[TEXT SECTION — start]
Police brutality is a public health crisis

Police brutality is a public health crisis

New York police officers beating protesters with batons on May 30. | Mostafa Bassim/Anadolu Agency via Getty Images

Protesting during a pandemic is a risk. But so is the status quo of police violence.

America’s crises are boiling over, one into another. Amid the coronavirus pandemic, masses of people are taking the streets to protest police brutality after the death of George Floyd in Minnesota, and other victims of racial violence.

These two stories are linked. They are both public health stories. The link is systemic racism.

“The same broad-sweeping structural racism that enables police brutality against black Americans is also responsible for higher mortality among black Americans with Covid-19,” Maimuna Majumder, a Harvard epidemiologist working on the Covid-19 response, tells Vox.

“One in every 1,000 black men and boys can expect to be killed by police in this country,” she says. “To me, this clearly illustrates why police brutality is a public health problem; anything that causes mortality at such a scale is a public health problem.”

 PNAS
An August 2019 study in PNAS concluded “about 1 in every 1,000 black men can expect to be killed by police.” For white men, it’s about 1 in 2,500.

As the Covid-19 crisis continues, it’s also become clear that black communities, and other communities of color, have suffered a disproportionate burden. Law professors Ruqaiijah Yearby and Seema Mohapatra recently explained this in detail in the Journal of Law and Bioscience:

African Americans make up just 12% of the population in Washtenaw County, Michigan but have suffered a staggering 46% of COVID-19 infections. In Chicago, Illinois, African Americans account for 29% of population, but have suffered 70% of COVID-19 related deaths of those whose ethnicity is known. In Washington, Latinos represent 13% of the population, but account for 31% of the COVID-19 cases, while in Iowa Latinos comprise are 6% of the population but 20% of COVID-19 infections.

The African American COVID-19 death rates are higher than their percentage of the population in racially segregated cities and states including Milwaukee, Wisconsin (66% of deaths, 41% of population), Illinois (43% of deaths, 28% of infections, 15% of population), and Louisiana (46% of deaths, 36% of population).

These racial and ethnic disparities in COVID-19 infections and deaths are a result of historical and current practices of racism that cause disparities in exposure, susceptibility and treatment.

Many racial and ethnic minorities, Yearby and Mohapatra write, have been classified as “essential workers,” and are unable to work from home, leave their job, or access paid sick leave. They live in denser housing and more often polluted communities than whites — a result of years of racist housing policy that puts them at greater risk during a pandemic. And when they do get sick, their access to health care is often limited (as is their ability to pay for it).
[TEXT SECTION — finish]
[SUPPLIED DATA — start]
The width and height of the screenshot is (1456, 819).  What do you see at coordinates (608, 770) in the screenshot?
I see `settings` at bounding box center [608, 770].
[SUPPLIED DATA — finish]
WORK ITEM | Copy the passage of the police brutality article from "The African American" to "36% of population).", replacing "deaths" with "fatalities".

ANSWER SECTION |
The African American COVID-19 death rates are higher than their percentage of the population in racially segregated cities and states including Milwaukee, Wisconsin (66% of fatalities, 41% of population), Illinois (43% of fatalities, 28% of infections, 15% of population), and Louisiana (46% of fatalities, 36% of population).